Nigeria hat die Einleitung einer unabhängigen Untersuchung nach einem Militärluftangriff angekündigt, bei dem im Nordosten des Landes mindestens 200 Menschen getötet wurden, und verteidigt gleichzeitig eine Operation, die als gegen Rebellengruppen gerichtet dargestellt wurde.
Bei dem Angriff, der am Samstag in der Stadt Jilli im Bezirk Gubio stattfand, wurde ein Gebiet, in dem sich auch ein Markt befand, getroffen. Es gab zahlreiche zivile Opfer. Laut Behördenangaben wird die Region von islamistischen Militanten kontrolliert und gilt als Hochrisikogebiet.
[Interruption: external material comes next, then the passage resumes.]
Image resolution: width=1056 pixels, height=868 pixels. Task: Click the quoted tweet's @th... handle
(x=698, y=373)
Informationsminister Mohammed Idris sprach den Angehörigen der zivilen Opfer sein Beileid aus und betonte gleichzeitig, dass die Luftwaffe „bestätigte terroristische Ziele“ angegriffen habe. Er präzisierte außerdem, dass sich die Untersuchung auf die Planung und Durchführung der Operation konzentrieren werde.
Dieser Vorfall ist Teil eines langwierigen Konflikts im Nordosten Nigerias, wo die Frontlinien weiterhin verschwommen sind und Zivilisten oft zwischen Sicherheitskräften und Rebellengruppen gefangen sind.
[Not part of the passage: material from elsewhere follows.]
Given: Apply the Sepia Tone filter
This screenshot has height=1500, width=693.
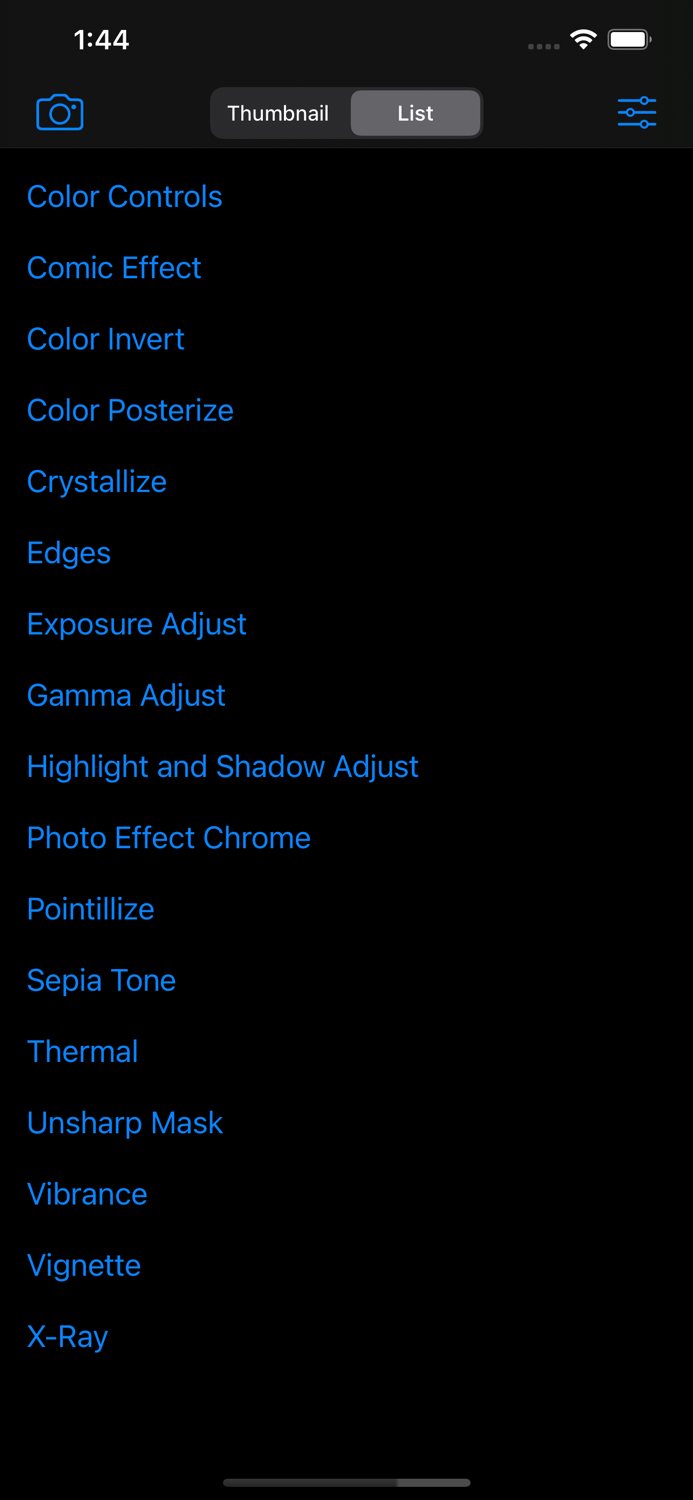Looking at the screenshot, I should pyautogui.click(x=101, y=981).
Menschenrechtsorganisationen haben vor den hohen Risiken solcher Operationen in umstrittenen Gebieten gewarnt, wo Märkte und Versorgungswege häufig sowohl von Kämpfern als auch von der lokalen Bevölkerung genutzt werden.
Angesichts dieser Kritik bemüht sich die nigerianische Regierung um ein Gleichgewicht zwischen der Bekämpfung von Aufständischen und dem Schutz der Zivilbevölkerung. Die angekündigte Untersuchung soll dazu beitragen, die Verantwortlichkeiten zu klären und mögliche Fehler in dieser umstrittenen Operation aufzudecken.